C'est de ce dieu-là que Jésus est venu nous délivrer. Nous pensons communément à un "avant" éternel avant la création de l'homme durant lequel nous imaginons Dieu parfaitement heureux sans l'homme et avant même qu'il ait pensé à sa création ! Que vient donc faire l'homme ? Qu'apporte-t-il à Dieu puisqu'il ne peut rien lui ajouter ? Comment Dieu peut-Il alors s'intéresser tant soit peu à lui puisqu'il n'en a aucun besoin ?

Mais dans ce raisonnement, il y a un mauvais point de départ : en réalité pour Dieu il n'y a pas d'avant de la création de l'homme. Tout simplement parce qu'il ne peut y avoir en Dieu aucun "avant", Dieu vivant un unique instant éternel qui n'a ni commencement ni fin.

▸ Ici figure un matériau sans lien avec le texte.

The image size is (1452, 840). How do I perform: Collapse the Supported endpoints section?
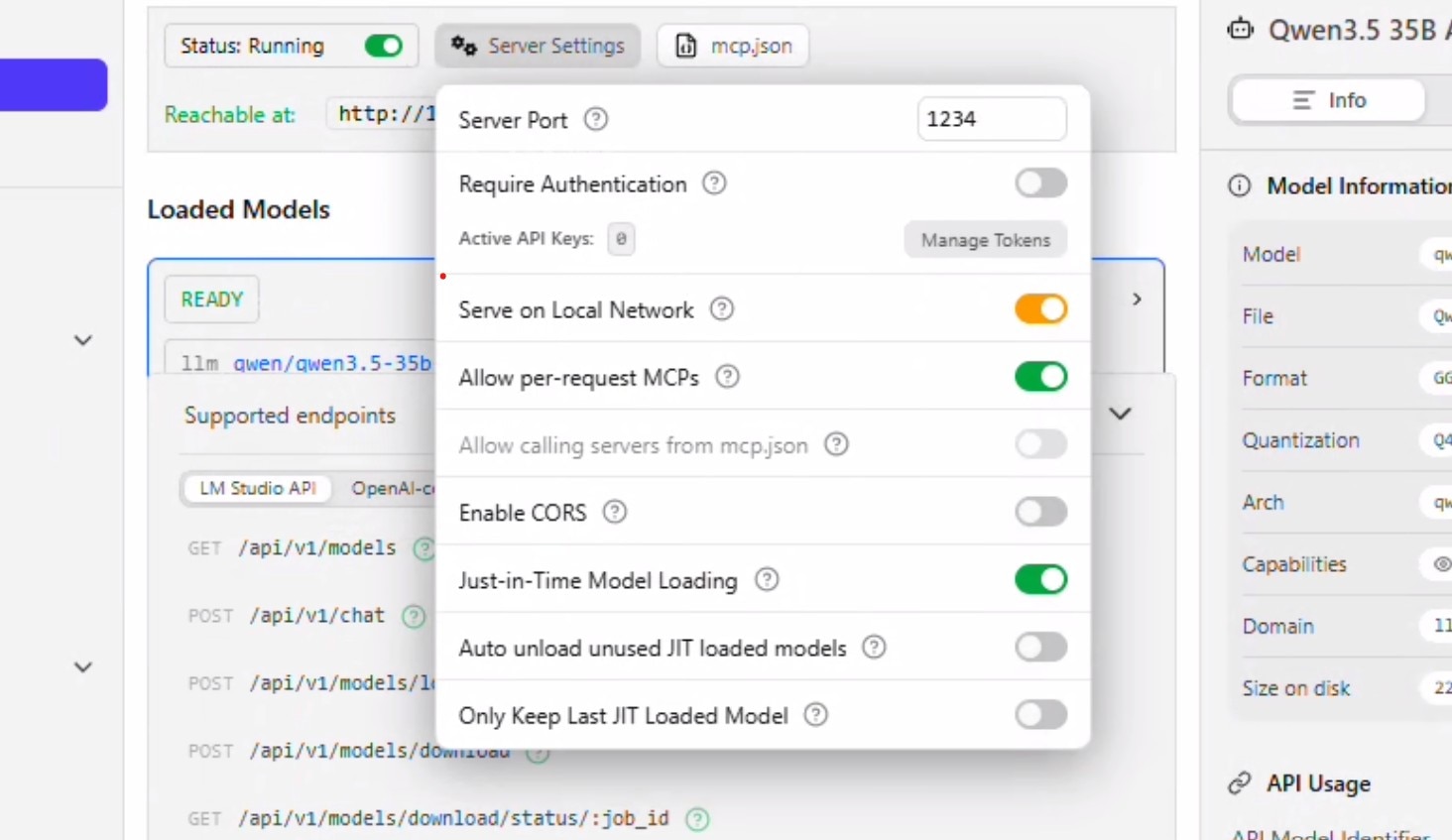pos(1119,414)
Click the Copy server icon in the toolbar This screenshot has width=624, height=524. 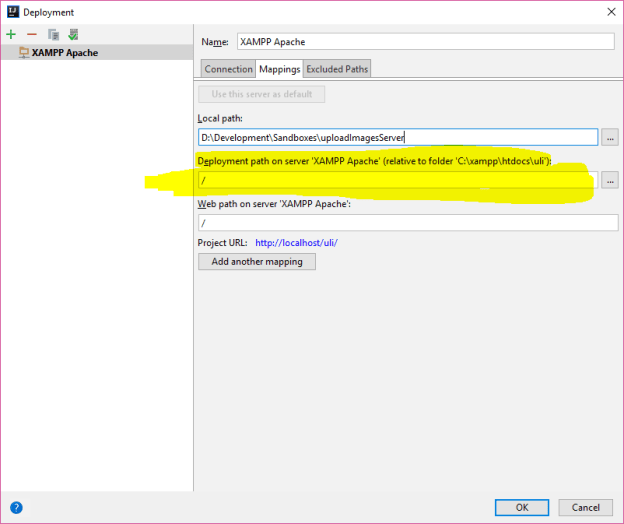click(x=53, y=34)
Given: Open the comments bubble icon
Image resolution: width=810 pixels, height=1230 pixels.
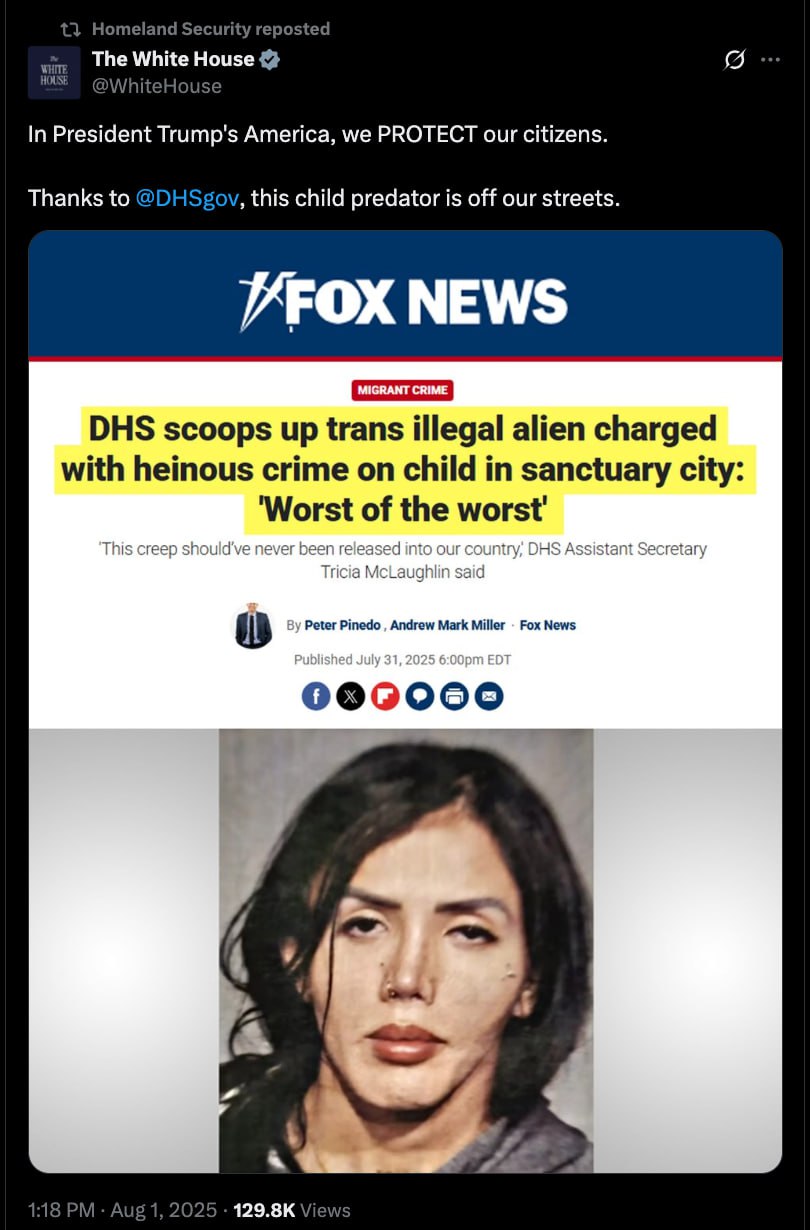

Et l'on peut sans doute dire que l'histoire des hommes est, en Dieu, parfaitement contemporaine de cet unique instant de l'éterni­té divine. La création de l'homme n'ajoute rien à Dieu, mais éternellement l'homme est présent à Dieu, et infiniment aimé de lui. Et ce qui confère cette infinité à son Amour, c'est précisément, c'est que Dieu n'en a en réalité aucun besoin et qu'il ne lui apporte rien de plus ou de nouveau.

Dieu est Amour, et Il crée et rachète, parce qu'il est Amour et parce que l'Amour, d'abord en Dieu, a comme besoin (sans en avoir aucunement besoin) infiniment de se répandre comme en dehors de la Trinité divine, l'amour a besoin de multiplier les heureux, et c'est la raison fondamentale de la création et rédemption de l''homme.

Retenons ceci qui est capital : Dieu est infiniment réel. Mais, étant Amour, cette réalité ne peut être reconnue que dans la mesure où on L'aime. Pour l'homme qui ne L'aime pas, le vrai Dieu sera irréel et inexistant. Pour l'homme qui aime, Dieu, le seul vrai Dieu, apparaîtra comme l'Unique réel, et celui-là seul qui aime sera pleinement orienté vers la Vérité de Dieu en même temps qu'il ne pourra plus douter de son absolue réalité.

Dès que l'on commence à déchoir dans l'amour. Dieu commence à s'"irréaliser", et au contraire dès que l'on commence à grandir dans l'Amour de Dieu, et dans la mesure de cette croissance de l'Amour de Dieu en nous, Dieu devient la réalité, et la réalité de toute réalité.

Au monastère des dominicaines de RWEZA, au Burundi, le 25 mars 1990.